Posted: 31 Oct 2007, 19:15
by malcooning
I have a problem that I think related to the way PenInput works in Vista. Whenever I put my pen down against the screen (in tabletPC) there's a tiny delay before the drawing actually happens. The delay is a small, but the result of the delay shows in the drawing: every new stroke begins with a deformation in the line (see picture). I think this has to do with the way Vista tries to calculate if the stroke I have just applied needs to be recognized by the OS as a flick or a contextual stroke (like gestures). I thihk I came across this when I used Intuos3 with Vista, but I think I might have installed the XP drivers (ver 4.0) to overcome this.

Does anybody know of more appropriate solution?

cheers

Posted: 31 Oct 2007, 20:32
by CartoonMonkey
I have the same problem with the tablet pc.

The "Flicks" must be turned off, as well as the pen "press and hold" for right click.

A small sacrifice to be able to paint in real time..

:-)

C

Posted: 31 Oct 2007, 22:42
by Fabrice
CartoonMonkey wrote:I have the same problem with the tablet pc.
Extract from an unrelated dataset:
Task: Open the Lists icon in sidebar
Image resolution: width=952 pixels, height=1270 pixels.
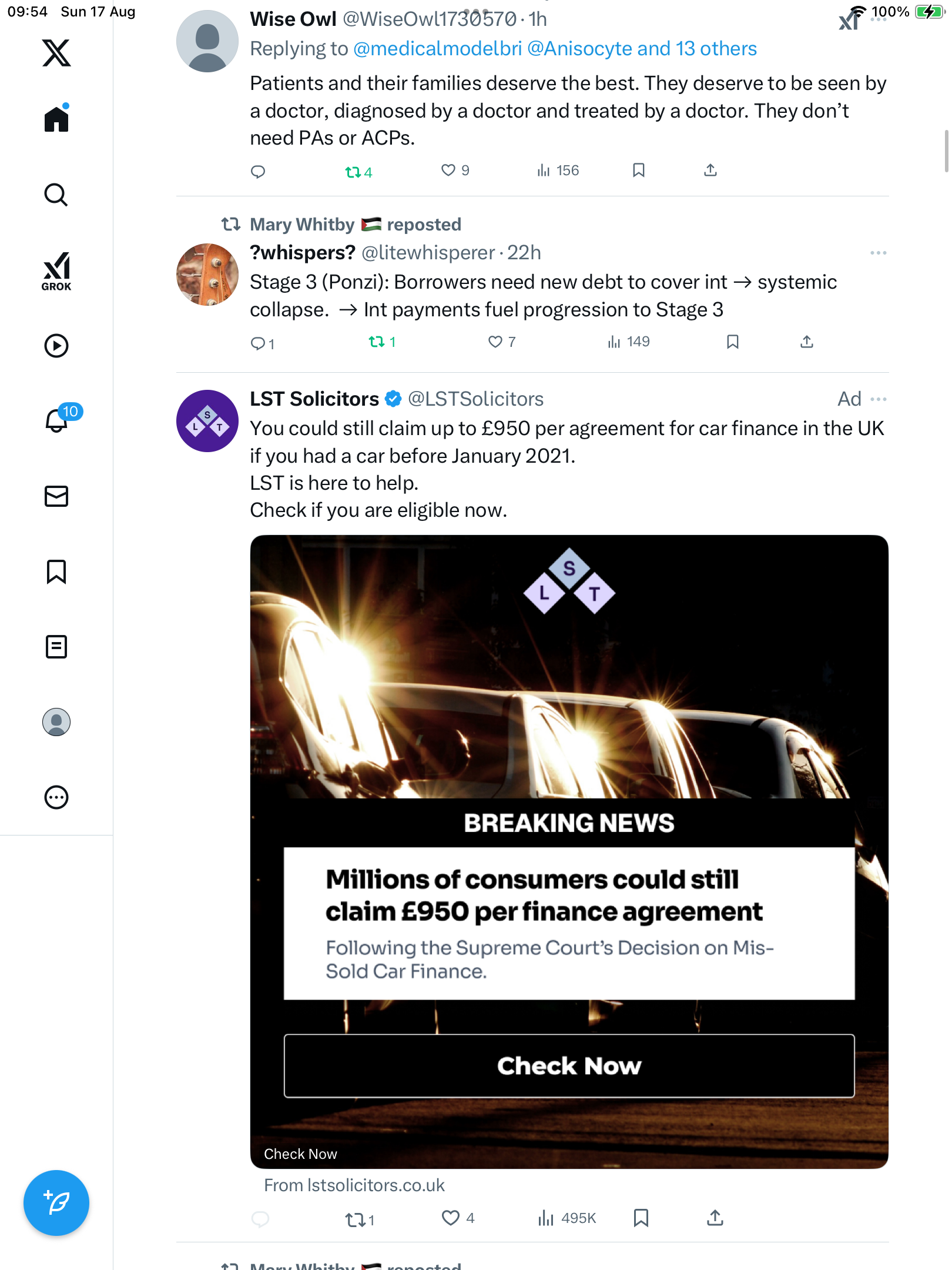Action: (x=56, y=647)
The "Flicks" must be turned off, as well as the pen "press and hold" for right click.
yes, we had the same behavior here (a tiny delay when painting), and we used the same solution as Chad and finally everything worked fine. (windows XP try to find if you are doing a special action, so it causes the tiny delay)
btw, I don't know if this solution works with Vista :?

Posted: 31 Oct 2007, 23:10
by malcooning
Cool. it solved the problem, although It's weird because I already tried that before and it didn't seem to help then.
Maybe it had to have your magic advice prior to its success :wink:

So now it's realtime, and to ensure I get most out of the pen tablet interaction I'm using Chad's tab tip tamer (thanks man). Still, I get a kind of line that is not completely smooth but has some kind of slight angles, almost as if I'm drawing with polygons. Am not sure if it's a CPU thing but it feels likfe something is slowing down the calculations of the stroke, and therefore the delay catch up results in this kind of line. It's not highly observable, but, you know, we're all perfectionists here and those little things are like tiny rocks inside our shoe!